Robert Belot
The Atom and France Publication date : October 28, 2015
Robert Belot is the director of RECITS (Research and Studies on Industrial, Technical and Social Change), a laboratory at Belfort-Montbéliard University of Technology, and the author of numerous works. His current research interest is the social perception of technology in the 20th century.

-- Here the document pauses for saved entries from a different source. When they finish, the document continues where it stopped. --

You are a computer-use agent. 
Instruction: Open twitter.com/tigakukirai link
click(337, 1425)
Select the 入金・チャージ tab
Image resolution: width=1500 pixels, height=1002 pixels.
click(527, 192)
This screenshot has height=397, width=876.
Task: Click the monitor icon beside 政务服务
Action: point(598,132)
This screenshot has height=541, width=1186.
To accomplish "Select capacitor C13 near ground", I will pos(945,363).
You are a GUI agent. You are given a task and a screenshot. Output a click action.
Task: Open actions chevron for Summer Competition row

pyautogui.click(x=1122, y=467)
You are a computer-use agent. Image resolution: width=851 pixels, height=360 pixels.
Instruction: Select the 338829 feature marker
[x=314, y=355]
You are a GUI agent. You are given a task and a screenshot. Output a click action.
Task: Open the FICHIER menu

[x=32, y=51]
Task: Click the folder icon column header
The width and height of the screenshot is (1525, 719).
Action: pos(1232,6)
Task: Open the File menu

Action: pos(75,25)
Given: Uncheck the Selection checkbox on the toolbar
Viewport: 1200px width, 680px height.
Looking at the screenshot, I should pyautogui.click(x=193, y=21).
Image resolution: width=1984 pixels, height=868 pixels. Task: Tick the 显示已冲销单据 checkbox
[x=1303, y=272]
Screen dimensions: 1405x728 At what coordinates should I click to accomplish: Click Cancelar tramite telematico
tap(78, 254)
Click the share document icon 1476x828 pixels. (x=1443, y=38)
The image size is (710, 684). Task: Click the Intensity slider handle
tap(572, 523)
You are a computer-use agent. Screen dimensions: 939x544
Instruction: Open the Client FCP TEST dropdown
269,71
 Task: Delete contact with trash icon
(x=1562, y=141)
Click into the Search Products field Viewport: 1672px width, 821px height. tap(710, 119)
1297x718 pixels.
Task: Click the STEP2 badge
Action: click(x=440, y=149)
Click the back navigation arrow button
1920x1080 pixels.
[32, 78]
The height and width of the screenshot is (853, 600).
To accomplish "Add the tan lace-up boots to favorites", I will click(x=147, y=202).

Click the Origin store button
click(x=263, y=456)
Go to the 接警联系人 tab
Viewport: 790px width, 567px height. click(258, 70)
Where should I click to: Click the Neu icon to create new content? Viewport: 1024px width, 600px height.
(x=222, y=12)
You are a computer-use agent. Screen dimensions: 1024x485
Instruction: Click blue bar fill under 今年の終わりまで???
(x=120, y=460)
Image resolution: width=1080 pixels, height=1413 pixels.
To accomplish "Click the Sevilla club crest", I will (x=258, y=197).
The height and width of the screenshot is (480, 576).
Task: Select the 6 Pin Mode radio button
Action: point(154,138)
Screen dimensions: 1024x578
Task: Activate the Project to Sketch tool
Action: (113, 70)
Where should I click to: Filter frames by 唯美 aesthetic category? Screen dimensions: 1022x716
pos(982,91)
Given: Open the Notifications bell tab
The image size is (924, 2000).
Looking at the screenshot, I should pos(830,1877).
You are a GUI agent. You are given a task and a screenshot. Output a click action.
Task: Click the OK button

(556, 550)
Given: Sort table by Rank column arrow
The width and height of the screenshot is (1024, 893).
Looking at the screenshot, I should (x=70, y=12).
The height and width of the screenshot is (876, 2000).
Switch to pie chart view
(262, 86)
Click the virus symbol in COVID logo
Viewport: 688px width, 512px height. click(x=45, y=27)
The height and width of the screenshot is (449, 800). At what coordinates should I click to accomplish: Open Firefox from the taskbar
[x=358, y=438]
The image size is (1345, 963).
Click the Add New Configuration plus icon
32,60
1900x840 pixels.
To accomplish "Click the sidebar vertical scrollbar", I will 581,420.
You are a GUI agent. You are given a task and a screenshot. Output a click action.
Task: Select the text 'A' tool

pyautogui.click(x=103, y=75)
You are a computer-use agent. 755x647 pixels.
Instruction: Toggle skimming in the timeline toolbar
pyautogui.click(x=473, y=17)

France, the world’s most nuclearised nation, has a strangely self-contradictory attitude to the atom. While fearing nuclear weapons and the environmental problems posed by the nuclear industry, French leaders generally approve civilian and military uses of nuclear energy. The roots of this inconsistent position go back to the Liberation and the post-war period when the need to put the country back on its feet and restore its dignity roused popular enthusiasm for science and technology. Two days after Hiroshima, the Communist Party daily L’Humanité ran the headline: ‘The Atom Bomb, Prodigious Triumph of Science’.
As early as 1945, ‘techno-scientific Gaullism’ (though at the time De Gaulle was interested only in civilian nuclear power) and the militant Communist and Nobel Prize winner Frédéric Joliot-Curie joined forces and founded the Atomic Energy Commission (CEA), while journalists and artists chimed in to praise nuclear power and its future benefits for humanity.
Even though this progressive alliance was rapidly superseded by an era of suspicion, and later of defiance, towards the ‘civilisation of power’ and its balance of terror, the era before nuclear energy lost its innocence had a major impact on the imagination of the French. Seventy years after Hiroshima and the founding of the CEA, this book reviews the unique, troubling history of a French ‘nuclear Eden’.
• Why is France such a greatly nuclearised nation?
• How the Liberation favoured the development of techno-science.
• For the 70th anniversary of Hiroshima and the founding of the CEA, a valuable review of a little-known era.